Camilo José Cela

Et Cela ne choquera plus personne
Camilo José Cela est mort, cela lui pendait au nez, tous ceux qui parlent de la mort sans respect sont à peu près sûrs d’y passer. Il disait : « La vie de l’homme est une farce que l’on devrait siffler », il avait 85 ans, il aimait rire, il n’aimait pas tellement que l’on rie de ses blagues, il préférait inquiéter. Lorsqu’il reçut le prix Nobel en 1989, il dit qu’il l’attendait depuis l’âge de sept ans, depuis son premier poème. Son humour était assez anglais pour qu’on ne le comprenne pas toujours, il disait que c’était à cause de sa mère (née Trulocky Bertorini), une langue, l’anglais, dont il s’appliquait à ne pas comprendre le moindre mot bien qu’elle fût comme le galicien et le castillan, une de ses trois langues maternelles.
Il était né le 11 mai 1916 à Ira Flavia près de La Corogne et publia à 26 ans son œuvre la plus célèbre, la plus brutale qui secoua l’Espagne endolorie de franquisme : La Famille de Pascal Duarte, où un petit paysan d’Estremadure tue pour la seule raison que la violence lui est naturelle.
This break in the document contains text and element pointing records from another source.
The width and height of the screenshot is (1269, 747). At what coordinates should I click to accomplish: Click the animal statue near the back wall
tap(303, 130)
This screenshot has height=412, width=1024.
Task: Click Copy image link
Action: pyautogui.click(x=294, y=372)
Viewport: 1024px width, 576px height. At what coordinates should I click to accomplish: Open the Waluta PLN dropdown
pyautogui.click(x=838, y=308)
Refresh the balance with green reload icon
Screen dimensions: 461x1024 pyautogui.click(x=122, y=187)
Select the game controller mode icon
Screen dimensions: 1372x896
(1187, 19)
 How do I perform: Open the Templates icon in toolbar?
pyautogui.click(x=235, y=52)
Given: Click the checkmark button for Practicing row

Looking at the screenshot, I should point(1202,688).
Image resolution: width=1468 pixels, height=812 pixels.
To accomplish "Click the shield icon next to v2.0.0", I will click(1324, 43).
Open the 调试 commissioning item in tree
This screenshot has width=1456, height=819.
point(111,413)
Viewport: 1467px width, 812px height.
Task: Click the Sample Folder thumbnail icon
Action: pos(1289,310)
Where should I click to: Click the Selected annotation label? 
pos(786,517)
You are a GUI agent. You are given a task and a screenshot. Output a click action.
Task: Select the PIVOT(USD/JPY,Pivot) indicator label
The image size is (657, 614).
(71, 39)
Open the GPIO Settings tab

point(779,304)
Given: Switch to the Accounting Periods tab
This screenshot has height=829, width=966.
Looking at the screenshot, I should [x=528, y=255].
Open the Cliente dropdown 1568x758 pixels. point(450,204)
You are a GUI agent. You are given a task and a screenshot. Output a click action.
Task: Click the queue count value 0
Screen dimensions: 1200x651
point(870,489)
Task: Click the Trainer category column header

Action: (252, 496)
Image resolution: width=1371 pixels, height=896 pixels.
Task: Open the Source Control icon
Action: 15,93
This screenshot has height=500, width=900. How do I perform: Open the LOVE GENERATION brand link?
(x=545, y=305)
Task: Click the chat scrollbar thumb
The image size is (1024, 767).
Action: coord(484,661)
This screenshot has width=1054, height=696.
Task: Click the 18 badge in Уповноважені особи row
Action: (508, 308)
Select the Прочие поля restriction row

Le livre fut interdit dès sa deuxième édition en 1942 pour immoralité. On en connaît aujourd’hui plus de 1 500 éditions différentes et il est étudié dans toutes les écoles castillanes. Son deuxième roman, celui qu’il préfère, La Ruche, faute d’imprimatur fut publié à Buenos Aires. Puis il devint un écrivain prolifique, à la fois craint, honoré et suspect, s’aventurant dans tous les domaines : romans, poésie, théâtre, journalisme, contes, érotisme, linguistique, autobiographie, récits de voyage.
Franquiste. Il aimait par-dessus tout la musique de sa langue et dérouter ses admirateurs. Il pouvait à la fois siéger à l’Académie royale (il en fut le plus jeune membre en 1957, hier, il en était encore le doyen), et publier son Dictionnaire secret que les académiciens jugeaient provocateur et ordurier.
Il fut victime de la censure plus qu’à son tour, et par ailleurs ne cacha pas (ou mal) ses sympathies franquistes, ni les quelques pas qu’il fit aux côtés des censeurs eux-mêmes. Il vécut les dernières décennies de Franco dans une sorte d’exil intérieur aux Baléares. Passait pour un snob lorsqu’il voyageait dans sa Rolls aux rideaux tirés pilotée par une splendide Noire, mais tous les Espagnols le connaissaient parce qu’on pouvait voir sa photo sur toutes les pompes à essence Campsa, où il vantait le guide gastronomique de la marque. Il était écrivain avant tout et à celui qui lui demandait : « Comment vous définiriez-vous vous-même pour quelqu’un qui ne connaît pas votre œuvre ? » il répondait : « Quelqu’un qui ne connaît pas mon œuvre n’a aucun besoin de la connaître. »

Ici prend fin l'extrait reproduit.